The inhibitory effect of silibinin on ochratoxin A (OTA)-mediated apoptosis on primary rat hepatocytes was investigated. Rat hepatocytes were prepared by two different methods: the classical enzymatic digestion method by collagenase perfusion and a new EDTA-perfusion method. The EDTA-perfusion method yielded hepatocytes, which were stably cultivated without DNA fragmentation for up to 96 h, whereas the collagenase-prepared hepatocytes showed apoptosis events as early as from the start of preparation even in the absence of OTA. Treatment with 12.5 μmol/l OTA of cultured hepatocytes prepared under ETDA perfusion developed DNA-laddering after 24-36 h. Lipopolysaccharide (LPS) of 0.1 up to 12.5 μg/ml showed no apoptotic DNA-effects under these conditions. A low concentration of 26 μmol/l silibinin given prior to OTA slightly prevented OTA-mediated DNA-laddering, whereas a five times higher concentration of silibinin (130 μmol/l) completely inhibited OTA-mediated apoptosis. Under the same conditions, caspase-3 activity in hepatocytes increased in a time-dependent manner under OTA exposure within 12-24 h but was blocked by 130 μmol/l silibinin. In contrast, LPS incubation for 12 and 24 h did not alter caspase-3 activity. To measure viability of OTA-/LPS-treated hepatocytes, the MTT-test and Live/Dead kit were applied. The results demonstrated that the used OTA concentration of 12.5 μmol/l only moderately decreased viability for up to 24 h but showed cytotoxic effects depending on longer incubation times (≥36 h). In contrast, LPS up to 12.5 μg/ml exhibited no cytotoxic effects up to 48 h. In summary, our results showed contrasting effects on apoptosis in primary rat hepatocytes by OTA (produces apoptosis) versus LPS (produces no apoptosis), also depending on the method of hepatocyte preparation. Silibinin at 130 μmol/l showed significant hepatoprotective and antiapoptotic effects against OTA-mediated cell damage on cultured rat hepatocytes.

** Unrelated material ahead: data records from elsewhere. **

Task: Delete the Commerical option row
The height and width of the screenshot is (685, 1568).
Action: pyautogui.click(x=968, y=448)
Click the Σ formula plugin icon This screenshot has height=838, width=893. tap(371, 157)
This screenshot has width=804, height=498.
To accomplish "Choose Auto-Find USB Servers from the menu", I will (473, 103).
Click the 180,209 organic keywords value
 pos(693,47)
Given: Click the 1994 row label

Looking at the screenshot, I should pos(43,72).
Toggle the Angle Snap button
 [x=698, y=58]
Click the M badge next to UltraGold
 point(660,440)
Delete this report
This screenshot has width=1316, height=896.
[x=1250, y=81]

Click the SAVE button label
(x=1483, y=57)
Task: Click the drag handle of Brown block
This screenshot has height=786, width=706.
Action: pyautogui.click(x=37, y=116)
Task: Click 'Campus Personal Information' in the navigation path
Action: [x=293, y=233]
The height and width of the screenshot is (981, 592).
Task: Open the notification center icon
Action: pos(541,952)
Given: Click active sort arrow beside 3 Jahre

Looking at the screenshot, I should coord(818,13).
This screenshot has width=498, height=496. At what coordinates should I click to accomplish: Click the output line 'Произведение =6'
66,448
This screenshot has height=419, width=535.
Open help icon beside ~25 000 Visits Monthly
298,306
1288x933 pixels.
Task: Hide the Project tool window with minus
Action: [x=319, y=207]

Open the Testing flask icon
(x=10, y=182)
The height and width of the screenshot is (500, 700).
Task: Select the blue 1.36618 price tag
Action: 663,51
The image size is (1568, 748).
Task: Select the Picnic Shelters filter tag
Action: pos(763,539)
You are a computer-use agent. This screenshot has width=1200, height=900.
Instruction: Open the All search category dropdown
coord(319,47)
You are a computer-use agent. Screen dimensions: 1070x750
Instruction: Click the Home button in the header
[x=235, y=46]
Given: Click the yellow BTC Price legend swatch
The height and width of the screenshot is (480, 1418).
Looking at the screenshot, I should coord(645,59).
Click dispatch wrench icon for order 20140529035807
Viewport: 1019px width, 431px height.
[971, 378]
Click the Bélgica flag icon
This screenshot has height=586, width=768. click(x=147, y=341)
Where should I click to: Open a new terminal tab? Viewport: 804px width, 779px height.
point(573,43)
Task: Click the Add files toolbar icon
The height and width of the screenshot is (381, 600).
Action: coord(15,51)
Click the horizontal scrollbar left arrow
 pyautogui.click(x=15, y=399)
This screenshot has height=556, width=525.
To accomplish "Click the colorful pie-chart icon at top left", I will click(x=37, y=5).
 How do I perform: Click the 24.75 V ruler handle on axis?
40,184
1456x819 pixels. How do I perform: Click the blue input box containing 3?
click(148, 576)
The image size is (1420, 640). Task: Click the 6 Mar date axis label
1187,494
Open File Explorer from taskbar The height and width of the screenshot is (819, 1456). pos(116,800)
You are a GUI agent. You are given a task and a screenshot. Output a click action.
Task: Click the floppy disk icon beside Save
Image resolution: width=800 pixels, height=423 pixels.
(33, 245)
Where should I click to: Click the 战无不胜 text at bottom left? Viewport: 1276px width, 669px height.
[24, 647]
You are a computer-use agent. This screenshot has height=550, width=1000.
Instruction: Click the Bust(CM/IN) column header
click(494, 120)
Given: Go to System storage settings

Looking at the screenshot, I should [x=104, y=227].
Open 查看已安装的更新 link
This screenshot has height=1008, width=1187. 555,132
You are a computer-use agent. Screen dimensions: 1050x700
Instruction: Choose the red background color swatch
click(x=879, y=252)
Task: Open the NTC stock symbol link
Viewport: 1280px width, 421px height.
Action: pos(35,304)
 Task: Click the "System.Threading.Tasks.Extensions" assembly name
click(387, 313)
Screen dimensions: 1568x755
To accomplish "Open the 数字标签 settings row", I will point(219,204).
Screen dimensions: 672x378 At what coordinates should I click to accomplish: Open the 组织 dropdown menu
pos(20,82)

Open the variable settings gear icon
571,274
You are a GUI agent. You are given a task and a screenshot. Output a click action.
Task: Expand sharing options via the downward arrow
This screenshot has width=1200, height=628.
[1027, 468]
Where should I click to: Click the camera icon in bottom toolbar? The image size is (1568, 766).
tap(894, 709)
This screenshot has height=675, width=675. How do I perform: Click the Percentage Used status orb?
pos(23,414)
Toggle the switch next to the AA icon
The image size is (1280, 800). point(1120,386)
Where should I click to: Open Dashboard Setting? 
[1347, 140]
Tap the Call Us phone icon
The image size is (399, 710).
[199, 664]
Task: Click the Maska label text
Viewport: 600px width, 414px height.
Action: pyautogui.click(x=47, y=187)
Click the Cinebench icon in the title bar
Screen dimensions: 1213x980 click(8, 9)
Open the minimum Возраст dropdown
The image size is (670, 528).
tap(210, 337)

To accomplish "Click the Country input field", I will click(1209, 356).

Differential cell sensitivity between OTA and LPS upon releasing TNF-α

The release of tumor necrosis factor α (TNF-α) by ochratoxin A (OTA) was studied in various macrophage and non-macrophage cell lines and compared with E. coli lipopolysaccharide (LPS) as a standard TNF-α release agent. Cells were exposed either to 0, 2.5 or 12.5 µmol/L OTA, or to 0.1 µg/mL LPS, for up to 24 h. OTA at 2.5 µmol/L and LPS at 0.1 µg/mL were not toxic to the tested cells as indicated by viability markers. TNF-α was detected in the incubated cell medium of rat Kupffer cells, peritoneal rat macrophages, and the mouse monocyte macrophage cell line J774A.1: TNF-α concentrations were 1,000 pg/mL, 1,560 pg/mL, and 650 pg/mL, respectively, for 2.5 µmol/L OTA exposure and 3,000 pg/mL, 2,600 pg/mL, and 2,115 pg/mL, respectively, for LPS exposure. Rat liver sinusoidal endothelial cells, rat hepatocytes, human HepG2 cells, and mouse L929 cells lacked any cytokine response to OTA, but showed a significant release of TNF-α after LPS exposure, with the exception of HepG2 cells. In non-responsive cell lines, OTA lacked both any activation of NF-κB or the translocation of activated NF-κB to the cell nucleus, i.e., in mouse L929 cells. In J774A.1 cells, OTA mediated TNF-α release via the pRaf/MEK 1/2-NF-κB and p38-NF-κB pathways, whereas LPS used pRaf/MEK 1/2–NF-κB, but not p38-NF-κB pathways. In contrast, in L929 cells, LPS used other pathways to activate NF-κB. Our data indicate that only macrophages and macrophage derived cells respond to OTA and are considered as sources for TNF-α release upon OTA exposure.